なにがどうなってそうなったのだろうか。だいたい試験さえ受けていないというのに。
「ああ、試験は免除だ。お前は推薦枠で入学が決まっていた」
……事になっている、と小さく付け加えて、あまつさえわざとらしい咳払いのオマケである。
(なんだろう……? なにか権力的な何かだろうか。学校へ行けるのは嬉しいんだけど、それはちょっと困るなあ。別に今となっては焦ってないし、来年でもいいんだけど)
リュシアンの複雑そうな顔を見たエヴァリストは、息子が何を言うかわかっているようだった。
「お前の気持ちはわかる。ただ推薦による試験免除は慣例でよくあることだ」
実のところ、入学の決定自体は本当に夏の初めころには出てたというのだ。
「……聞いておりませんが」
何を隠そう止めていたのはエヴァリストだった。それをこうして話すに至ったのは、ひとえにファビオの説得があったからである。
なにしろ手配した人物が問題だったのだ。言わずもがなであるが、王都にいる方の本当の父親の仕業である。
王都へ呼んでもリュシアンが動かないと見るや、裏でさっそく手を回したらしい。どうにかしてご機嫌を取りたいという下心が透け透けである。
とはいえ、よく留学を認めてくれたものだ。おそらくジーンとの会話を聞いていた隠密が、よけいな独り言までご丁寧に報告したってことだろう。
エドガーがいれば余計な手出しが出来ない、加えて監視がきびしくなったことでイザベラも身動きが取れないだろうと、それらの要素が態度の軟化に繋がったに違いない。
実際イザベラも、切り札であるエドガーを手放すのを認めるほどには、自分の立場を理解しているのだろう。

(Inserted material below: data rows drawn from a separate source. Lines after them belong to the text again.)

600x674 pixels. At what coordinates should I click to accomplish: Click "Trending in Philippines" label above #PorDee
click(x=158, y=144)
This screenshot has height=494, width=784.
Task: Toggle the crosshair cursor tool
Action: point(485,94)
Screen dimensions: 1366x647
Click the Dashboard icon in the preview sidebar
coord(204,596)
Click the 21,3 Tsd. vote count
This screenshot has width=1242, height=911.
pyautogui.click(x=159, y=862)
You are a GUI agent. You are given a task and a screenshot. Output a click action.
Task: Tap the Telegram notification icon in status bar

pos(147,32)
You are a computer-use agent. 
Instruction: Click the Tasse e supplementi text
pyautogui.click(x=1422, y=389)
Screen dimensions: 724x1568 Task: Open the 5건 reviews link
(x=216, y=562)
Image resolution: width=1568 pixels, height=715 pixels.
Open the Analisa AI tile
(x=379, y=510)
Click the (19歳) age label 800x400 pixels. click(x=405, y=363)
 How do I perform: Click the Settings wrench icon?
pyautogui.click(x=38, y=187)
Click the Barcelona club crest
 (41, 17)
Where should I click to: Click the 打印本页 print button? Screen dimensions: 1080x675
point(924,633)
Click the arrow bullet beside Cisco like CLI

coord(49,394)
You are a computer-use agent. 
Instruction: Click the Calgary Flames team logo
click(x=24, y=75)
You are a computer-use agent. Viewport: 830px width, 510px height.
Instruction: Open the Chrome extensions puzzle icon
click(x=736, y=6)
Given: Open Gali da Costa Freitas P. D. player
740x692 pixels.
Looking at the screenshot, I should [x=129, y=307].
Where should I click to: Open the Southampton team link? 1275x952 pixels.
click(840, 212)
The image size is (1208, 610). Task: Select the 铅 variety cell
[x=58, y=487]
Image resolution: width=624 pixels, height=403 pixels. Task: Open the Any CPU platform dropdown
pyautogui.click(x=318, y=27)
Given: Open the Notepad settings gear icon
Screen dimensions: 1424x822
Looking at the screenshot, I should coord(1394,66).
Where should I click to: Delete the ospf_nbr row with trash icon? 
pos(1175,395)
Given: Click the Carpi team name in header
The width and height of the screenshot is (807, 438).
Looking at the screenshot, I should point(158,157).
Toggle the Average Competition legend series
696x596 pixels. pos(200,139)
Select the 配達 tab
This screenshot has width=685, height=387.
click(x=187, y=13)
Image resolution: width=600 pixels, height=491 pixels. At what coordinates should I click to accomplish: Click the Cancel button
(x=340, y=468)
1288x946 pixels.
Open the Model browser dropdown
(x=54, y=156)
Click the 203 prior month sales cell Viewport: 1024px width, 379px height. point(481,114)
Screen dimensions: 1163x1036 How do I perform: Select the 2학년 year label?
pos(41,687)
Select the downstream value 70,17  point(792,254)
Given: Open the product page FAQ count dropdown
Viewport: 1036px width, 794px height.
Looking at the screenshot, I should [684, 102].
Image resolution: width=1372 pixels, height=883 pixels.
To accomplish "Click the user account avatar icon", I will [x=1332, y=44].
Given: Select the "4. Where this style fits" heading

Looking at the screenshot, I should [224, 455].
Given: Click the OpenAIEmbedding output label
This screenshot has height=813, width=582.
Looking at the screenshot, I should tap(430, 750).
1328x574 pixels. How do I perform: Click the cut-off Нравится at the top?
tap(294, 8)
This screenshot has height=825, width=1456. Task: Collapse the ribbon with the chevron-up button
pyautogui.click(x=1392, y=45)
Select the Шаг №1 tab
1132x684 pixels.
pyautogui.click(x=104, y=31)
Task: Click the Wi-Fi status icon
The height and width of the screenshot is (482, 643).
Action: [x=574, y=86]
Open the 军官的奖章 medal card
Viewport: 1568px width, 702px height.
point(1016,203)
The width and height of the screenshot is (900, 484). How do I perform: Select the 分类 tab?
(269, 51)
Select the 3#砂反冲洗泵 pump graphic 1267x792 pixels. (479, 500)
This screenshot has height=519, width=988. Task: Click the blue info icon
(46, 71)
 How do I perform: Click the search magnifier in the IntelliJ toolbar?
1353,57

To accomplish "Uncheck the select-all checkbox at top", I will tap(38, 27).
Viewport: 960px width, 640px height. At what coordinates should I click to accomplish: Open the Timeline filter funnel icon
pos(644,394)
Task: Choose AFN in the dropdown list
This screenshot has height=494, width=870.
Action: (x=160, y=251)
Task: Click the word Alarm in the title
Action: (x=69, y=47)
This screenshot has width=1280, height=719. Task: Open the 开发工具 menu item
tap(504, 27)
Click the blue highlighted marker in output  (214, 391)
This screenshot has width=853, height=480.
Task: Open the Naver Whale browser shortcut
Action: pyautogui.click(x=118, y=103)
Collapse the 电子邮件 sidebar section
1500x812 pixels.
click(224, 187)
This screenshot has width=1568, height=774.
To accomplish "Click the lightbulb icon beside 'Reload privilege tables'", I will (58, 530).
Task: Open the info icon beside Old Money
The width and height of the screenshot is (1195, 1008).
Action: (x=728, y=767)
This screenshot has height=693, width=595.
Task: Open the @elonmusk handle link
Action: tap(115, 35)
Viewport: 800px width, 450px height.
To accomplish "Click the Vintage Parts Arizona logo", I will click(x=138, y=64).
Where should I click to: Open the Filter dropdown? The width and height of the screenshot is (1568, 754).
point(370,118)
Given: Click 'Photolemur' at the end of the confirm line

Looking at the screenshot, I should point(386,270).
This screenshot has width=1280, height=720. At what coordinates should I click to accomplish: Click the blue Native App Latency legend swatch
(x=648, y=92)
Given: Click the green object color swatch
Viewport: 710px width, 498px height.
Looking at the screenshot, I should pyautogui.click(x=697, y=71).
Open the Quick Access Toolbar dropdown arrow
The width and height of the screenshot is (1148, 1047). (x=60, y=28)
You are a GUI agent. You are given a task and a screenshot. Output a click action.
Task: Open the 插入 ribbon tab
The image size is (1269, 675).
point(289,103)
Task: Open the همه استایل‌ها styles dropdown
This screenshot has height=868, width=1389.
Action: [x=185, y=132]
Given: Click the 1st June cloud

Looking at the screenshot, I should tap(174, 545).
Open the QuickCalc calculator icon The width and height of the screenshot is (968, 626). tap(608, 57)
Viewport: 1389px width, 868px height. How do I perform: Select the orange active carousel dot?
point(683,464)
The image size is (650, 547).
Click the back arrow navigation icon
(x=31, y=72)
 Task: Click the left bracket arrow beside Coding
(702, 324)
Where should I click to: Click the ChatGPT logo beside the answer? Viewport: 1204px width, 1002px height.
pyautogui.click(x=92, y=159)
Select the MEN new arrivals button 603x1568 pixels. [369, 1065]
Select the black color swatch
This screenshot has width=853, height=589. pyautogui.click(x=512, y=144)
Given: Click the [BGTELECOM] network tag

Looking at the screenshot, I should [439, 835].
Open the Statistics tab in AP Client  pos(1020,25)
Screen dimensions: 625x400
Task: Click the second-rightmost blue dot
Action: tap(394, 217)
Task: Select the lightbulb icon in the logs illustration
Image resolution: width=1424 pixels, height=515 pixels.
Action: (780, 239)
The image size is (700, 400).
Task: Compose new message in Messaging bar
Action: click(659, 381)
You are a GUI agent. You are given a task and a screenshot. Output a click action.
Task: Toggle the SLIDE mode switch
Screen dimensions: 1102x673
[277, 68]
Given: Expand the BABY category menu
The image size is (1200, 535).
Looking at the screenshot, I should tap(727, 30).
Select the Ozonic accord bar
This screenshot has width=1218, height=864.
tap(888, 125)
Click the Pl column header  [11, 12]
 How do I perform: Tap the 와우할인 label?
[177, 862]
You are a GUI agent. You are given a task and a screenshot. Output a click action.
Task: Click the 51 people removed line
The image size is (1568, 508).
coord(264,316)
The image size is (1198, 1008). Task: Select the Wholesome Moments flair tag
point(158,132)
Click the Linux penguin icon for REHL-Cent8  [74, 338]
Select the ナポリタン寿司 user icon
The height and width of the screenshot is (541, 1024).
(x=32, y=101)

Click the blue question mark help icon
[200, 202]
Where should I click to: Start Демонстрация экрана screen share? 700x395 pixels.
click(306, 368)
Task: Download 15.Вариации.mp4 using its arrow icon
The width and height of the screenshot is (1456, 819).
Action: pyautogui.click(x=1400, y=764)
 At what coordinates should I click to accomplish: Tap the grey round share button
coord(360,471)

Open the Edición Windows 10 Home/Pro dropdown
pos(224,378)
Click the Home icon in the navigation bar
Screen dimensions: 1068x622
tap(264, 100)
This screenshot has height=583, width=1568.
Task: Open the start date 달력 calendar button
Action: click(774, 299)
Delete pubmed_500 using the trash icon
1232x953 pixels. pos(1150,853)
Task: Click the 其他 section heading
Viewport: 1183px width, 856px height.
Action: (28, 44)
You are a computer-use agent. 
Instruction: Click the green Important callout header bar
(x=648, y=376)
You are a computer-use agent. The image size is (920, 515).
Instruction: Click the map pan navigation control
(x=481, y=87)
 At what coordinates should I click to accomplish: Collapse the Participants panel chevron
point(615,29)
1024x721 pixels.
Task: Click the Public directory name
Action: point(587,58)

話をまとめると、王様のご威光が光りまくったとはいえ、事前に入学の手続きは推薦で取っていたということである。それをエヴァリストが止めていたが、ファビオの説得でこうして話が通ったというわけだ。
家庭教師の学力調査書を提出しての合格だったらしく、別に不正というわけではない。一度は断ったリュシアンだったが、その後ファビオの熱心な勧めもあって、迷った挙句、これを受け入れることにしたのである。
レールを敷くのは大人たちだけど、結局のところどう進むかは自分次第だと思ったからだ。
紆余曲折あったが、秋になったらいよいよ学園都市へ出発である。